(Stored items)
BEGIN

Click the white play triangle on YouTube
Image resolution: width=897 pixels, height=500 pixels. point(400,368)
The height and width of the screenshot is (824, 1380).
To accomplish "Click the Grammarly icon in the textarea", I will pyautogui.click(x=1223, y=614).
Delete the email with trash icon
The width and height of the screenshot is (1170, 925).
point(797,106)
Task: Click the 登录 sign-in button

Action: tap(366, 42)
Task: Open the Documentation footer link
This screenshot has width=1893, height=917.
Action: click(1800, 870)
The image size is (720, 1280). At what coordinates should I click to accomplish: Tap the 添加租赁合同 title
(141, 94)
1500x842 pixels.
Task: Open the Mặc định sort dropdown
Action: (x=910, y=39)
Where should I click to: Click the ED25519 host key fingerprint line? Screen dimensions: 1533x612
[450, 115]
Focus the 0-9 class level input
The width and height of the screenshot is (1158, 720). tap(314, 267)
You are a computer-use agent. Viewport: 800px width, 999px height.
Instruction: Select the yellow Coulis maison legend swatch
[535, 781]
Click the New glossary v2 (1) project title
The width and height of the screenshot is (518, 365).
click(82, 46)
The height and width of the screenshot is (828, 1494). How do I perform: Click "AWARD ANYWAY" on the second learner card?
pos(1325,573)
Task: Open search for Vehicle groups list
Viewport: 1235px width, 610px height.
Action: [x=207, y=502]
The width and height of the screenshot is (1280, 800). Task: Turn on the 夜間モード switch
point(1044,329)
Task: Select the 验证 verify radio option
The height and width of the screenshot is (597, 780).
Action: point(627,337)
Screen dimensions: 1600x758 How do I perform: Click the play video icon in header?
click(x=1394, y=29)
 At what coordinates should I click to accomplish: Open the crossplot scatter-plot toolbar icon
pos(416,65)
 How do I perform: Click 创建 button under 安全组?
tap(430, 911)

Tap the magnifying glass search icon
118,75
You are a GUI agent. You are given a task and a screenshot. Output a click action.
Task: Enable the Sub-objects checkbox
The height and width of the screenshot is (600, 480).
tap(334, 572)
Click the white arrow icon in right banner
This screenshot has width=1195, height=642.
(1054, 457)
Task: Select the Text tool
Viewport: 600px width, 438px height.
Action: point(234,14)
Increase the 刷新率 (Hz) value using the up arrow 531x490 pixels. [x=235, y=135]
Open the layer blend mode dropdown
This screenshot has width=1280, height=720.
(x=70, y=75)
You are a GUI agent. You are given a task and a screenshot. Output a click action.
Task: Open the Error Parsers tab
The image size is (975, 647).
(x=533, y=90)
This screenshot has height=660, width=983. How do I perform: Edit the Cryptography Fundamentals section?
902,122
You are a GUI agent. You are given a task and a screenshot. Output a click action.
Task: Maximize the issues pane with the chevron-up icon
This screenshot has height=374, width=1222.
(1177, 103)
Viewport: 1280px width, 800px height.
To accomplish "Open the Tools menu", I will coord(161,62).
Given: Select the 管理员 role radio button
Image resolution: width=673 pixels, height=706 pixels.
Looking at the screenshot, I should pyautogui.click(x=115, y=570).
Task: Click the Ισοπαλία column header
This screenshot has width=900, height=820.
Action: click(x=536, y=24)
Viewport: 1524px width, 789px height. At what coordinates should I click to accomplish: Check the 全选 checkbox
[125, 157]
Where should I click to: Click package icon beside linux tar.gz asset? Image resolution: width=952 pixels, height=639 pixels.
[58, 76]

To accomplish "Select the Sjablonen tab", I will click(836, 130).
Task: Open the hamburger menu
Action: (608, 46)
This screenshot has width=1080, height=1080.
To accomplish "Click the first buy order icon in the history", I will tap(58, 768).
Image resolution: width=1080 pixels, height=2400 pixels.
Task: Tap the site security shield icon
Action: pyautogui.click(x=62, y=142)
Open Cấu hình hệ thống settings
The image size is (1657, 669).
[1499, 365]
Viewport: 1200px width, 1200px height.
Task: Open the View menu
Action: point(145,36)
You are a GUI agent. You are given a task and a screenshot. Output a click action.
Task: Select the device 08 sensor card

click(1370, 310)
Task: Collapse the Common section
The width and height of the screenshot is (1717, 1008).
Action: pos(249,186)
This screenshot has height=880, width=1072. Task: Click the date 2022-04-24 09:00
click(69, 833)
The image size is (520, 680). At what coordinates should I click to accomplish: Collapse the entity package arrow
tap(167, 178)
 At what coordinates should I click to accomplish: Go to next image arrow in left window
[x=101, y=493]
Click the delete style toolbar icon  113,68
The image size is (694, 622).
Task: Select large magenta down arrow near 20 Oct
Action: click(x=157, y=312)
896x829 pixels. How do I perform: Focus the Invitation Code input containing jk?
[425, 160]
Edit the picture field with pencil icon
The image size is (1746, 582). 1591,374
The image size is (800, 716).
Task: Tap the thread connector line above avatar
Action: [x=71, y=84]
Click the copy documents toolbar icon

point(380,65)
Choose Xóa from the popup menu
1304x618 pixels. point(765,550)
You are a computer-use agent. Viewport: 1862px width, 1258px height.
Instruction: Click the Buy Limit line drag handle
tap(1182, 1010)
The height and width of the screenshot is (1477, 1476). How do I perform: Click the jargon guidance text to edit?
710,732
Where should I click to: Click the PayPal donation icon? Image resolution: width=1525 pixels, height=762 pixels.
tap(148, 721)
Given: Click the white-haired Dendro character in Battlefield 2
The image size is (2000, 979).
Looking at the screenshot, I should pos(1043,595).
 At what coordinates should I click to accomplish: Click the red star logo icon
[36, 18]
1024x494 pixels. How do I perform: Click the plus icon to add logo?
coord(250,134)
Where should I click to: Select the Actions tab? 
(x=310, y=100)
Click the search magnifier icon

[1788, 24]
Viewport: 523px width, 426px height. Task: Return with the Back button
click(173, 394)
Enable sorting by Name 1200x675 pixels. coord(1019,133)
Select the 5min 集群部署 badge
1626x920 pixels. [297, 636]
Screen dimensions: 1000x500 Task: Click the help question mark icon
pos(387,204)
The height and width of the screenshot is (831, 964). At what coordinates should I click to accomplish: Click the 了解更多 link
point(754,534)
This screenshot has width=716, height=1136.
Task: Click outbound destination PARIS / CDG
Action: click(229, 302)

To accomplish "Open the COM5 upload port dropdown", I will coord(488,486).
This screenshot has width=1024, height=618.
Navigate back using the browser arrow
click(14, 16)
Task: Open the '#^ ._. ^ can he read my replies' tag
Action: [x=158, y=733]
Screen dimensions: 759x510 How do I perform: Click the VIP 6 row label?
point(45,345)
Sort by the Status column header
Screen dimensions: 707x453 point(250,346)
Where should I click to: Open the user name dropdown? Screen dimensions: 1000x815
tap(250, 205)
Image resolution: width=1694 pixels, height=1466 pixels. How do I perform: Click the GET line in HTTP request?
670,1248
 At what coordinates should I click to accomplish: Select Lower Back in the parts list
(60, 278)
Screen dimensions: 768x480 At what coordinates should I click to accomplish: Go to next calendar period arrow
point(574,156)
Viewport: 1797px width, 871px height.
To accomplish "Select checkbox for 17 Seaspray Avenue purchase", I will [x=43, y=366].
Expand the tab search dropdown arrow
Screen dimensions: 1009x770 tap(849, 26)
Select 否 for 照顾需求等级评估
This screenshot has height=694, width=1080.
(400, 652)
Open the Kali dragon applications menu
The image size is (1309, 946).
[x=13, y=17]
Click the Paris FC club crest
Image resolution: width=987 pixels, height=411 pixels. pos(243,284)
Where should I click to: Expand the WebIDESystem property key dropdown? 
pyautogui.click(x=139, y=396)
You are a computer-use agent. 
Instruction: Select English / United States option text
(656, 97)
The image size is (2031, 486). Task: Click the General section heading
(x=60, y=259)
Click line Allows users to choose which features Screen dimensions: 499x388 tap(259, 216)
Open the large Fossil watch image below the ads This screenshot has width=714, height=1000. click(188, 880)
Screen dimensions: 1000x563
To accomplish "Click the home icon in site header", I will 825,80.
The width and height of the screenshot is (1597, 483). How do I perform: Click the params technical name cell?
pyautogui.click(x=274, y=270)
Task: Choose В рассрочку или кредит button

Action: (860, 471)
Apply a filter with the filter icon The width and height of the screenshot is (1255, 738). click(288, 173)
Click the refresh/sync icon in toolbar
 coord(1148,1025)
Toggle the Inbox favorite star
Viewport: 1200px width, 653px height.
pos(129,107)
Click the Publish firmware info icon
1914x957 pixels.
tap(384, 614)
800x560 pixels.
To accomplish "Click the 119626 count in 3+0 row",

END

**EXERCISE OBJECTIVE:** Working through the entries above, copy every line in which "computer" is found.

**SOLUTION FOR THIS PROBLEM:**
You are a computer-use agent. Viewport: 800px width, 999px height.
You are a computer-use agent. Viewport: 1862px width, 1258px height.
You are a computer-use agent. 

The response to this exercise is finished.